# [Passage provided]
Suppose the acceleration due to gravity at the earth's surface is \(g \text{ m/s}^2\) and at the surface of moon it is \(g' \text{ m/s}^2\). An M kg passenger goes from the earth to the moon in a spaceship moving with a constant velocity (Neglect all other objects in the sky). Which curve best represents the weight (net gravitational force) as a function of time?

Let the mass of the Earth be \(M_e\), the mass of the Moon be \(M_m\), and the distance between their centers be \(d\).

When the spaceship is at a distance \(r\) from the center of the Earth, the net gravitational force on the passenger of mass \(M\) is given by:
\(F_{net} = \dfrac{G M_e M}{r^2} - \dfrac{G M_m M}{(d-r)^2}\)

Since the spaceship moves with a constant velocity, the distance \(r\) increases linearly with time \(t\).

At the surface of the Earth (\(t = 0\)), the gravitational pull of the Moon is negligible, so the net force is approximately the weight on Earth:
\(F_{net} \approx \dfrac{G M_e M}{R_e^2} = Mg\)

As the spaceship travels towards the Moon, the Earth's gravitational pull decreases while the Moon's pull increases. At a specific point called the neutral point, the two gravitational forces become equal in magnitude and opposite in direction, making the net gravitational force zero.

# [Written exercise]
Continue the Earth-to-Moon weight problem, starting right after its last sentence. The items play no role in this work.

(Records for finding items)
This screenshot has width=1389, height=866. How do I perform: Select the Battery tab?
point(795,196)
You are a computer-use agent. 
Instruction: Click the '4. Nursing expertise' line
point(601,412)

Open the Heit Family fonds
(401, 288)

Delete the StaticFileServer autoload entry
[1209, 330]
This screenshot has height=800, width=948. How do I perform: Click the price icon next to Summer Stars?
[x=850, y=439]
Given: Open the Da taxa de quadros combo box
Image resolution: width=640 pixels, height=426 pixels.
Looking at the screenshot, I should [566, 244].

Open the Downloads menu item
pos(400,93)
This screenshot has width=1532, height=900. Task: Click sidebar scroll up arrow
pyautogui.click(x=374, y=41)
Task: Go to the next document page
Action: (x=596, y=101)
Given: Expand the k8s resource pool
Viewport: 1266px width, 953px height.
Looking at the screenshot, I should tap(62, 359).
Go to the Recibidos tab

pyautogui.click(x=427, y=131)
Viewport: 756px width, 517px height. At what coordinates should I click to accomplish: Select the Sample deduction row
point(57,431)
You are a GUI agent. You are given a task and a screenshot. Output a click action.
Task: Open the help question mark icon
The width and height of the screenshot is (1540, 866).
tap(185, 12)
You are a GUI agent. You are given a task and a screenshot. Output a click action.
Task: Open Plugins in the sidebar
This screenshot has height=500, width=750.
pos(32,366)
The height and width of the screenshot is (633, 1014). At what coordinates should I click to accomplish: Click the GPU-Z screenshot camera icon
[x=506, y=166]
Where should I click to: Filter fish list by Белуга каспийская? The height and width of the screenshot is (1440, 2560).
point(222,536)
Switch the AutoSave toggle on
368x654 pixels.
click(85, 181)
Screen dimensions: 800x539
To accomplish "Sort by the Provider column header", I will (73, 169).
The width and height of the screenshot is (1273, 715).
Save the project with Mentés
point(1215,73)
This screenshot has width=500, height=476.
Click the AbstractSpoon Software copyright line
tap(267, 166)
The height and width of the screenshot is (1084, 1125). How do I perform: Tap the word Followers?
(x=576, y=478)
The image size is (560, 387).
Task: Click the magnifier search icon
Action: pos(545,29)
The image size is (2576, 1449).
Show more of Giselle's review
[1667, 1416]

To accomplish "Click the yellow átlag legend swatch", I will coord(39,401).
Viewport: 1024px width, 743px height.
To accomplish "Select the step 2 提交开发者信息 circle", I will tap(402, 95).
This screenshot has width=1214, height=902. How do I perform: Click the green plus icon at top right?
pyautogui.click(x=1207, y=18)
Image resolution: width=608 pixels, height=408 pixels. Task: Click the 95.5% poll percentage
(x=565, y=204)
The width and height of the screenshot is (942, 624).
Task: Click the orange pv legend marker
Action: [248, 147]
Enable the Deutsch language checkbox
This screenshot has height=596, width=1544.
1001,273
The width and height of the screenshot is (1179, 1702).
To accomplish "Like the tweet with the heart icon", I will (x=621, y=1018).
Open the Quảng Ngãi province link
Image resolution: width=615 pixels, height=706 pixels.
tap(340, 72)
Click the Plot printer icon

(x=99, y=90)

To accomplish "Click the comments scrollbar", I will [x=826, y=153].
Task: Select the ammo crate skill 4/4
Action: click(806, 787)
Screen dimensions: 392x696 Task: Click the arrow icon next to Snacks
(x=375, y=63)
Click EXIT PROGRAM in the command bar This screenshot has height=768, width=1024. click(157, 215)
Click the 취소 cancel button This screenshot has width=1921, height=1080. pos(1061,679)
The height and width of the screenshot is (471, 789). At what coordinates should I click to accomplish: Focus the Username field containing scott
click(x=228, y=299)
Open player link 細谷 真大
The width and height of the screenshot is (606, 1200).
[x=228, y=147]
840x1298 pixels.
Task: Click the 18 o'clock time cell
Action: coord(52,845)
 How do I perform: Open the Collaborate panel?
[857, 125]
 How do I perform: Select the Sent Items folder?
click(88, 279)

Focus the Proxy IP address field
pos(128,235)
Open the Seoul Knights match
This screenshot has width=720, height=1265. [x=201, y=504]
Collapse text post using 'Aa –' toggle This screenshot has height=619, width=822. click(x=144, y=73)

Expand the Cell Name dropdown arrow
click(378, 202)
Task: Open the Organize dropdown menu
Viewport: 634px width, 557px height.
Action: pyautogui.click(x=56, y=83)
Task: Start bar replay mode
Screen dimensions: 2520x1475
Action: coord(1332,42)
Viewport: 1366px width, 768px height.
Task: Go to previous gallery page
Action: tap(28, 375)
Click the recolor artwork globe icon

# [Result]
Since the Earth is much more massive than the Moon (\(M_e \approx 81 M_m\)), this neutral point lies much closer to the Moon. Thus, the net force becomes zero at a time closer to \(t_0\).

Beyond the neutral point, the Moon's gravitational pull dominates. At the surface of the Moon (\(t = t_0\)), the net force is approximately the weight on the Moon:
\(|F_{net}| \approx \dfrac{G M_m M}{R_m^2} = Mg'\)

The weight of the passenger is the magnitude of the net gravitational force, which cannot be negative. It starts at \(Mg\), decreases to zero at the neutral point (closer to \(t_0\)), and then increases to \(Mg'\).

Curve C is the only graph that correctly represents this behavior, as it touches zero and then rises to \(Mg'\).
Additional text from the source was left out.